== GOAL OF THE EXERCISE ==
Would you print the lines below exactly, beginning at the line that has "The width and" and stopping after the line that has "You are a computer-use"? Only those lines, and no pictures.

== INPUT DATA ==
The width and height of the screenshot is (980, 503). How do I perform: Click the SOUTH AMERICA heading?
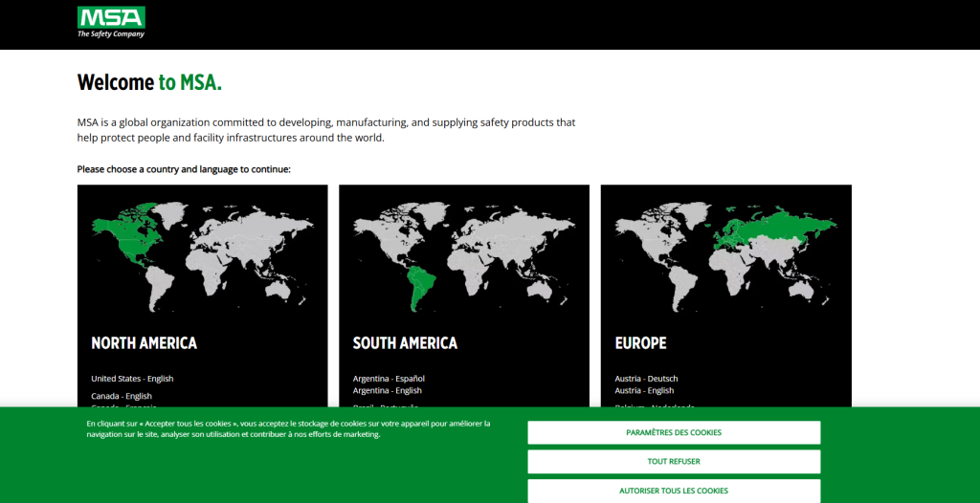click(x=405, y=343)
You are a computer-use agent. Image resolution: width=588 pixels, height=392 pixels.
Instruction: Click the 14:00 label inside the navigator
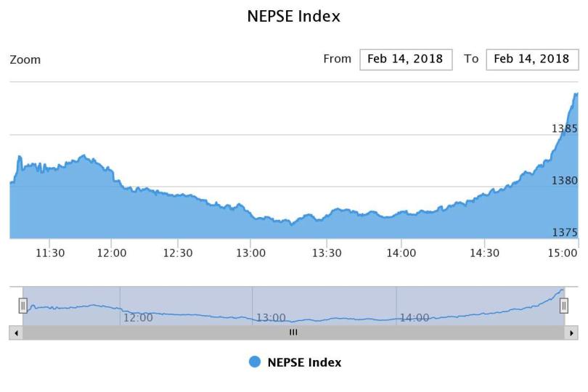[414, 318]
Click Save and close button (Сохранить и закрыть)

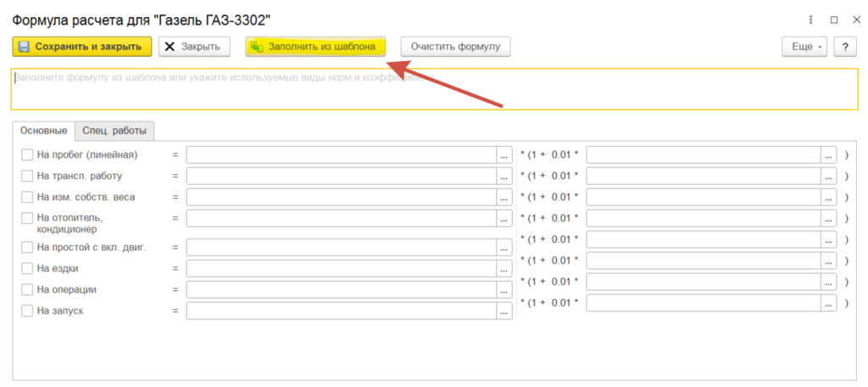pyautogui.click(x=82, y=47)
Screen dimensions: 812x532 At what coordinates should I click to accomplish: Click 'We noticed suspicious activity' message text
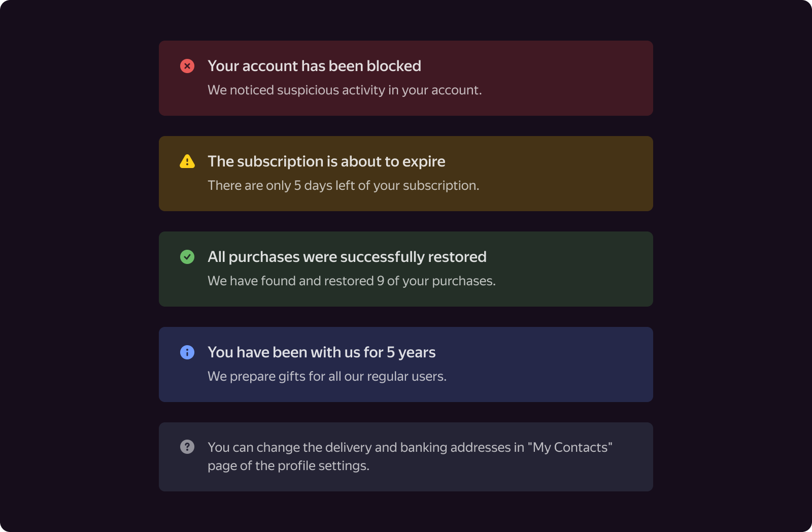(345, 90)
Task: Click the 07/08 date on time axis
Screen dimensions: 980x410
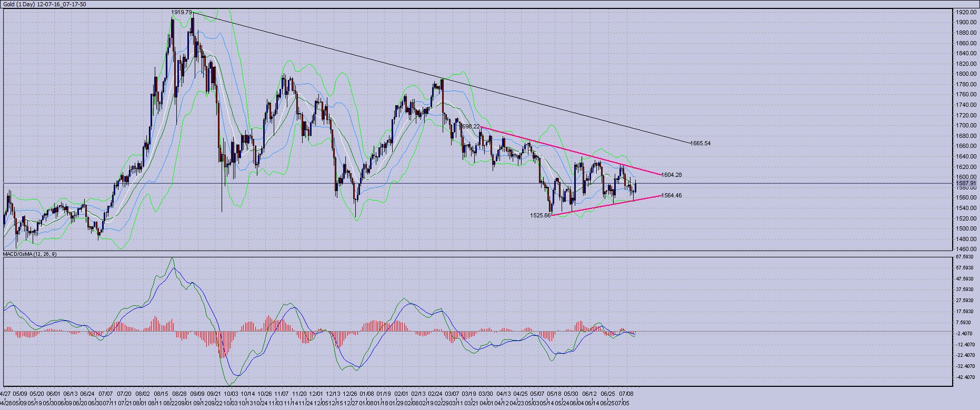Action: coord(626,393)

---

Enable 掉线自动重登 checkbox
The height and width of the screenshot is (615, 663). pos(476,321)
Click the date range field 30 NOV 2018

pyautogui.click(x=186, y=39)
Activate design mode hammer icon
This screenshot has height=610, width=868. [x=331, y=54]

== SOLVED PROBLEM ==
The width and height of the screenshot is (980, 503). How do I perform: Click the SOUTH AMERICA heading?
click(x=405, y=343)
You are a computer-use agent. Image resolution: width=588 pixels, height=392 pixels.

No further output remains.